RawFrag.txt: raw GBS fragments following in silico digestion
GBSFrag.txt: selected GBS fragments after fragment size-selection
GBSCoverage.txt: genomic coverage of GBS fragments
snpFragGBS.txt: GBS fragments that contain SNPs

Variants

qtlGeno.txt: QTL genotype matrix (number of individual x number of QTL)
snpGeno.txt: SNP genotype matrix (number of individual x number of SNP)
qtlInfo.txt: information about QTL, including chromosome, position and allele frequency

QTL ID	Chromosome	Position	Sampled Allele Frequnecy
QTL_1	1	2064912	0.003
QTL_2	1	3088811	0.15
QTL_3	1	4974206	0.36

snpInfo.txt: information about SNPs, including chromosome, position and allele frequency

SNP ID	Chromosome	Position	Sampled Allele Frequnecy
SNP_1	1	109078	0.27
SNP_2	1	109083	0.02
SNP_3	1	247119	0.07

shortHap.txt: a (number of haplotypes (2 x number of individuals for diploid species) x number of SNP) matrix of short haplotypes generated by GBS fragments (i.e., SNPs captured within each GBS fragment)
readDepth.txt: a (number of individuals x number of SNP) matrix records the number of copies per GBS fragment

GBS Data

keyFile\_ABC12AAXX\_1.txt: pseudo-information about GBS sample, e.g.
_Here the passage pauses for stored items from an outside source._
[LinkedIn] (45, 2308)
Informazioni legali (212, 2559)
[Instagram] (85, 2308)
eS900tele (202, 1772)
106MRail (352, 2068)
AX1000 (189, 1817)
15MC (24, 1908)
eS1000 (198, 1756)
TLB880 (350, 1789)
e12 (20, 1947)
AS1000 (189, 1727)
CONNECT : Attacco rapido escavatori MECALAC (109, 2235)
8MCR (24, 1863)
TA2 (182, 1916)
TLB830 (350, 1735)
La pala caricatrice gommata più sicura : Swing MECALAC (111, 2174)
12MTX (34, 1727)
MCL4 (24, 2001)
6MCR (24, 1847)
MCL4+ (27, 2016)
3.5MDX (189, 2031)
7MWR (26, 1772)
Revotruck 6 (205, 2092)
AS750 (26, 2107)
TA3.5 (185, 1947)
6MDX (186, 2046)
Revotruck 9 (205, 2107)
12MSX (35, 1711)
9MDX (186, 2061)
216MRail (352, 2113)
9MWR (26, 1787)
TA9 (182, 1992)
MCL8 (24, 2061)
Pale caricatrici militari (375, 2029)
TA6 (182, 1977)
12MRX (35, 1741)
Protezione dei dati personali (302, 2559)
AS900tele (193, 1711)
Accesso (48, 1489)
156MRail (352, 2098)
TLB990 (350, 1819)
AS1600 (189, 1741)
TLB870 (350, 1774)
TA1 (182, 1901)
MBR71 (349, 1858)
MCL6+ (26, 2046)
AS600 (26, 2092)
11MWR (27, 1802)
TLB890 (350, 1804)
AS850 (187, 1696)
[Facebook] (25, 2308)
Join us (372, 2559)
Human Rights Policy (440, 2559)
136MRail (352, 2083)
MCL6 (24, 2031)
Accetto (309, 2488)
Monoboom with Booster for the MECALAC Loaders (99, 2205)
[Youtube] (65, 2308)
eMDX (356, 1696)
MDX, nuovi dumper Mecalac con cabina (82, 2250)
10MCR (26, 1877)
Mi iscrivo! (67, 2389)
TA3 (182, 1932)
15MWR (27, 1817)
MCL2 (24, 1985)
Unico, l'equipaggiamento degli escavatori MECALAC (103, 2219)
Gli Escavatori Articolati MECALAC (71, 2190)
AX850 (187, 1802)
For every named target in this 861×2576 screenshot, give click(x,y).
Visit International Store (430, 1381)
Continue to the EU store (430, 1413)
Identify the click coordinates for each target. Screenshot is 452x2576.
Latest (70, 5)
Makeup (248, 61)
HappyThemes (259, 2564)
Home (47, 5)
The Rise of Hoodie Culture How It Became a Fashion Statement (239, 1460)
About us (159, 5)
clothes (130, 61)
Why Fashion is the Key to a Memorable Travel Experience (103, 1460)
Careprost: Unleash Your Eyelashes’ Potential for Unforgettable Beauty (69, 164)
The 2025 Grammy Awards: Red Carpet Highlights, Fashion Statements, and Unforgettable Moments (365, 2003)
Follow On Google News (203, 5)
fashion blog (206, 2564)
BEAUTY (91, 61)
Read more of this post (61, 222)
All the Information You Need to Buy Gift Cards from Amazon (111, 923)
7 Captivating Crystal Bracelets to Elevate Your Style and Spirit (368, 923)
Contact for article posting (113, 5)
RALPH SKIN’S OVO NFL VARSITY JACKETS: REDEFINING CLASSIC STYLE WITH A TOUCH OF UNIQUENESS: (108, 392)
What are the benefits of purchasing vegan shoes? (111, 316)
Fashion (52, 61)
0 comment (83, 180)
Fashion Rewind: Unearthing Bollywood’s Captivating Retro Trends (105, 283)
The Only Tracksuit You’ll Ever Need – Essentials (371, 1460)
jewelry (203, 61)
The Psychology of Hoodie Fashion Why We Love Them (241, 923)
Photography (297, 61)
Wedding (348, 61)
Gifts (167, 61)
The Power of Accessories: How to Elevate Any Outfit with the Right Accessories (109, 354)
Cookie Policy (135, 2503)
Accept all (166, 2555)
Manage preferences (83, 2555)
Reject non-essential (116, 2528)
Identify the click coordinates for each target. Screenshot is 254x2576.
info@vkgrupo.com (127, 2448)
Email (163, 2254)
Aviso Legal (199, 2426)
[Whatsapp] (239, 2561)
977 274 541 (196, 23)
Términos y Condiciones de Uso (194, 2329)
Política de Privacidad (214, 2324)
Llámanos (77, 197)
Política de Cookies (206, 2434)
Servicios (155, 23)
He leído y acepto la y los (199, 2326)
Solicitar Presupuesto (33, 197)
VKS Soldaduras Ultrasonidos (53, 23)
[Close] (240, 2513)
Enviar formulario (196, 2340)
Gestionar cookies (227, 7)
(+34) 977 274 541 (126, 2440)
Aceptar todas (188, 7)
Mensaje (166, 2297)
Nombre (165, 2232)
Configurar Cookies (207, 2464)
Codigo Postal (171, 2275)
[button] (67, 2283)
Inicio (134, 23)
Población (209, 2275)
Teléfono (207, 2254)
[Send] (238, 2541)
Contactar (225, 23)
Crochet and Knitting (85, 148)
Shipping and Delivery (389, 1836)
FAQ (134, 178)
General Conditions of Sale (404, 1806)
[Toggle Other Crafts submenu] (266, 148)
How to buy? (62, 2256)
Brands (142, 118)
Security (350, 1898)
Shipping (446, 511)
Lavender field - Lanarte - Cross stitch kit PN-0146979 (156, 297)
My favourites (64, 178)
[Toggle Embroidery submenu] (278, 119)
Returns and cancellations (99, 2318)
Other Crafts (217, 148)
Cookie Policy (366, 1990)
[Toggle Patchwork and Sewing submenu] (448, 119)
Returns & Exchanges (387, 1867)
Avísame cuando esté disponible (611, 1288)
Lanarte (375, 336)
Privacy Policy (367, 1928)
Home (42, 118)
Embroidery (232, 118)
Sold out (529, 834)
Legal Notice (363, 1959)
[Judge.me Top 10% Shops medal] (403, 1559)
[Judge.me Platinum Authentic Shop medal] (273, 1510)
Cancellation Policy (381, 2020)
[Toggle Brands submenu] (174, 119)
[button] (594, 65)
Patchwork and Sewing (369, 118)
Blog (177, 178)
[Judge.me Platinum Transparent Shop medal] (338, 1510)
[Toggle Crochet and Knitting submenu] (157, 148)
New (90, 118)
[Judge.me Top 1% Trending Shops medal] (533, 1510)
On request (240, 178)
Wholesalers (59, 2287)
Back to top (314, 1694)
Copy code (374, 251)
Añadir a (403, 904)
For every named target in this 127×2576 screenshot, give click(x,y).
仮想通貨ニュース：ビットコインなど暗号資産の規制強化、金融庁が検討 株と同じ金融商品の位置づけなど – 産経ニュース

Flowcell	Lane	Barcode	Sample Name	Plate	Row	Column
ABC12AAXX	1	CCAATCAGA	Ind_1	Plate1	A	1
ABC12AAXX	1	CCAATCAGA	Ind_2	Plate1	A	2
ABC12AAXX	1	CCAATCAGA	Ind_3	Plate1	A	3

ABC12AAXX\_1\_fastq.txt.gz: simulated GBS sequences

What's Next?

The following tools are recommended for downstream analyses of GBS data,

snpGBS: a simple bioinformatics workflow to identify single nucleotide polymorphism (SNP) from Genotyping-by-Sequencing (GBS) data.
KGD: R code for the analysis of genotyping-by-sequencing (GBS) data, primarily to construct a genomic relationship matrix for the genotyped individuals.
GUSLD: An R package for estimating linkage disequilibrium using low and/or high coverage sequencing data without requiring filtering with respect to read depth.
SMAP a software package that analyzes read mapping distributions and performs haplotype calling to create multi-allelic molecular markers.